WHAT THE TASK ASKS: Go through the listing and copy each line with the string "second".
# # # # #
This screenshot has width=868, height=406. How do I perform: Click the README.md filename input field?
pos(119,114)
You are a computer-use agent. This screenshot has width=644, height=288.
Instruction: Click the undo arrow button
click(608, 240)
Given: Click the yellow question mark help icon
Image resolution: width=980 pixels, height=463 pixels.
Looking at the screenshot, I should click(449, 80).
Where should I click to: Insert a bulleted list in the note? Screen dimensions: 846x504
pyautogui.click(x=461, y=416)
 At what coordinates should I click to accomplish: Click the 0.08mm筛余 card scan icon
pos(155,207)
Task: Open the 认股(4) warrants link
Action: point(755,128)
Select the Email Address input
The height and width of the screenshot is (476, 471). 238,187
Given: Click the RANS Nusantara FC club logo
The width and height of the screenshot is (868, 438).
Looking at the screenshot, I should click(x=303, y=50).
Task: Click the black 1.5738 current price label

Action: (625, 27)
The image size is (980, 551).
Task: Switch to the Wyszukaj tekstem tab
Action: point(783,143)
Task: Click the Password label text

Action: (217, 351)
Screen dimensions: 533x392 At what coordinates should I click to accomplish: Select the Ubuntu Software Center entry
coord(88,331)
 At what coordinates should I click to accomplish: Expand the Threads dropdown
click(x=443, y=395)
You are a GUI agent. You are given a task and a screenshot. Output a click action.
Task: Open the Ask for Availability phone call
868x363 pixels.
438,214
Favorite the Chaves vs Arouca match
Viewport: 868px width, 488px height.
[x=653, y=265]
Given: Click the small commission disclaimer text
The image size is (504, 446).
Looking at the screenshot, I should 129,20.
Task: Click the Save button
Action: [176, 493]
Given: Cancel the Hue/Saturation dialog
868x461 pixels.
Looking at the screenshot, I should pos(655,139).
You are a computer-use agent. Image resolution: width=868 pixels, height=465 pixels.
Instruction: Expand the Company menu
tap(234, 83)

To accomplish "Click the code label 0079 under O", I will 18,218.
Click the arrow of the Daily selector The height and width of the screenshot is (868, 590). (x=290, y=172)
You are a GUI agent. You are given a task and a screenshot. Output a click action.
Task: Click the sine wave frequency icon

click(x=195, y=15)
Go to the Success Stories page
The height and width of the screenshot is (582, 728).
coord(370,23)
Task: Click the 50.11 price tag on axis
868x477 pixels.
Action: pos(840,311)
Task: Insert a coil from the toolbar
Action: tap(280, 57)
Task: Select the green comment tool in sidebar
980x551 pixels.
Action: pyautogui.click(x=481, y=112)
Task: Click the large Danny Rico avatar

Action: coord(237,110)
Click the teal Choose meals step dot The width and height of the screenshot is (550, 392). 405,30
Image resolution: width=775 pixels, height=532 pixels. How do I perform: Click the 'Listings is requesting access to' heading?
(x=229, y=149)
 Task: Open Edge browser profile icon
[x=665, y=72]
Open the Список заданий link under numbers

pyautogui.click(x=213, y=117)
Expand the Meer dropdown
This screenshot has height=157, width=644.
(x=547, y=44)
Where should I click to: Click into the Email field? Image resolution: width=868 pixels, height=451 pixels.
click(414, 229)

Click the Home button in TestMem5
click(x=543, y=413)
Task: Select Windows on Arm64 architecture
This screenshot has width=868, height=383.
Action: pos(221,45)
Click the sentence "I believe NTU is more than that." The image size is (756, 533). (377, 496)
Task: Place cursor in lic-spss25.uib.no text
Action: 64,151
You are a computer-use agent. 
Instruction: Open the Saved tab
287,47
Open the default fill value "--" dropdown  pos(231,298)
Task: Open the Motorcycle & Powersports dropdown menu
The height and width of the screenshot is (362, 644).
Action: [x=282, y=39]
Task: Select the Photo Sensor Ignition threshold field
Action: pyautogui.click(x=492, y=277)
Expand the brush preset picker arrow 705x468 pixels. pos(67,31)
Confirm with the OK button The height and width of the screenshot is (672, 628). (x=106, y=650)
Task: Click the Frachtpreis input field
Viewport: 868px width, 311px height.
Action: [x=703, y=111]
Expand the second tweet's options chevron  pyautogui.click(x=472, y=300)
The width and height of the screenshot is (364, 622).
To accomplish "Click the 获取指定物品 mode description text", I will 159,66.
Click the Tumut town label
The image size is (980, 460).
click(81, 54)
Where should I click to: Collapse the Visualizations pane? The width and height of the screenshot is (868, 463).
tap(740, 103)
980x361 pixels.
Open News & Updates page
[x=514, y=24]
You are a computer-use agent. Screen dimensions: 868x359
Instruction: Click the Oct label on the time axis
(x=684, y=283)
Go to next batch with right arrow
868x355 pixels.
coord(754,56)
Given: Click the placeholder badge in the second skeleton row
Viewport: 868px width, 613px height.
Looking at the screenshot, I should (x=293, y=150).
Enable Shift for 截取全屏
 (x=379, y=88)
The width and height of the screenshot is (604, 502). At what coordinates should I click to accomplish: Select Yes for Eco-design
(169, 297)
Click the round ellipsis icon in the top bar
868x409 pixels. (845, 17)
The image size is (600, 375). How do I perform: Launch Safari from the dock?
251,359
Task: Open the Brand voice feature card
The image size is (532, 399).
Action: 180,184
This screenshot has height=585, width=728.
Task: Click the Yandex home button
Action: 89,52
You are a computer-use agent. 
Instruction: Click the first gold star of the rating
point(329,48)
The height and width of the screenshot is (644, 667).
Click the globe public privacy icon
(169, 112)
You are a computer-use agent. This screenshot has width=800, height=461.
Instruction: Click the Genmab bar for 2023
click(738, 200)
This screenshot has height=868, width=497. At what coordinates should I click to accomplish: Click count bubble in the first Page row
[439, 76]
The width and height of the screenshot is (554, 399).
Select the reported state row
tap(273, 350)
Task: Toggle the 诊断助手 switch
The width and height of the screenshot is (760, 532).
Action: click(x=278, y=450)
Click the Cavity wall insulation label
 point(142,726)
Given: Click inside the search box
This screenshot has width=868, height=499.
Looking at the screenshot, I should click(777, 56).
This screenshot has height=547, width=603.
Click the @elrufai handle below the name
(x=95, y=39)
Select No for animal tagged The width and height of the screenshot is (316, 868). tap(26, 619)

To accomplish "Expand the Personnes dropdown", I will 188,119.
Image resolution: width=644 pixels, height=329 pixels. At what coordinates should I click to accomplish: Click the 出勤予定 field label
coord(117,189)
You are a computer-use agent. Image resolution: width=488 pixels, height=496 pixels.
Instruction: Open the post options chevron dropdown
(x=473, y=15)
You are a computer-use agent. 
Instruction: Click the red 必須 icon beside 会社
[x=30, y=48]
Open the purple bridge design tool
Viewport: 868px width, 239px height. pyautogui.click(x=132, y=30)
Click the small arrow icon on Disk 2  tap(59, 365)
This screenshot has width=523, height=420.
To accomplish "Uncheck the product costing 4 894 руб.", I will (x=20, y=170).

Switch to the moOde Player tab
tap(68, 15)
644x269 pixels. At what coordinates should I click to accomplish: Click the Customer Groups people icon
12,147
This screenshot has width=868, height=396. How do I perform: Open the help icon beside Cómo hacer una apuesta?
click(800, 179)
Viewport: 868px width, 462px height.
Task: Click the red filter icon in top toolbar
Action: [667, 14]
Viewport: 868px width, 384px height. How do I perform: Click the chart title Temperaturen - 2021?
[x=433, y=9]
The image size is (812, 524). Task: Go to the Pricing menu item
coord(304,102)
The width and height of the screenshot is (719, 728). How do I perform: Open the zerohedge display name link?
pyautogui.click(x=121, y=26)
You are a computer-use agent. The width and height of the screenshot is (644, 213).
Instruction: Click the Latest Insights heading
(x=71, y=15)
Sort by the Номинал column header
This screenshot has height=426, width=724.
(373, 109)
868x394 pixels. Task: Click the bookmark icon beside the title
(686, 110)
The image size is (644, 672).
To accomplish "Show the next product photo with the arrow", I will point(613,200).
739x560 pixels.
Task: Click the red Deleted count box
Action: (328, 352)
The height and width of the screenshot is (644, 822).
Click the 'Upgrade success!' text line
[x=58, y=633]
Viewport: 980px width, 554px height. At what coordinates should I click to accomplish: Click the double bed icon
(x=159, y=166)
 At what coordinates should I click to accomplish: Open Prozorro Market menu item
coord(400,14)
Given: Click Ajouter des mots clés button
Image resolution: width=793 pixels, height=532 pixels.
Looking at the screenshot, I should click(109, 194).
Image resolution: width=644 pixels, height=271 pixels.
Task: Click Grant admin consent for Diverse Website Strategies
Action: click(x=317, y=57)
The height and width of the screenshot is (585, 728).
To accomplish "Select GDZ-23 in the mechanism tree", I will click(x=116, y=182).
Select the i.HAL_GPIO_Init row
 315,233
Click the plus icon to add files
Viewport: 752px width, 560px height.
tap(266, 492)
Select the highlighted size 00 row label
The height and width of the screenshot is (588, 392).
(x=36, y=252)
# # # # #
TASK OUTPUT:
Expand the second tweet's options chevron  pyautogui.click(x=472, y=300)
Given: Click the placeholder badge in the second skeleton row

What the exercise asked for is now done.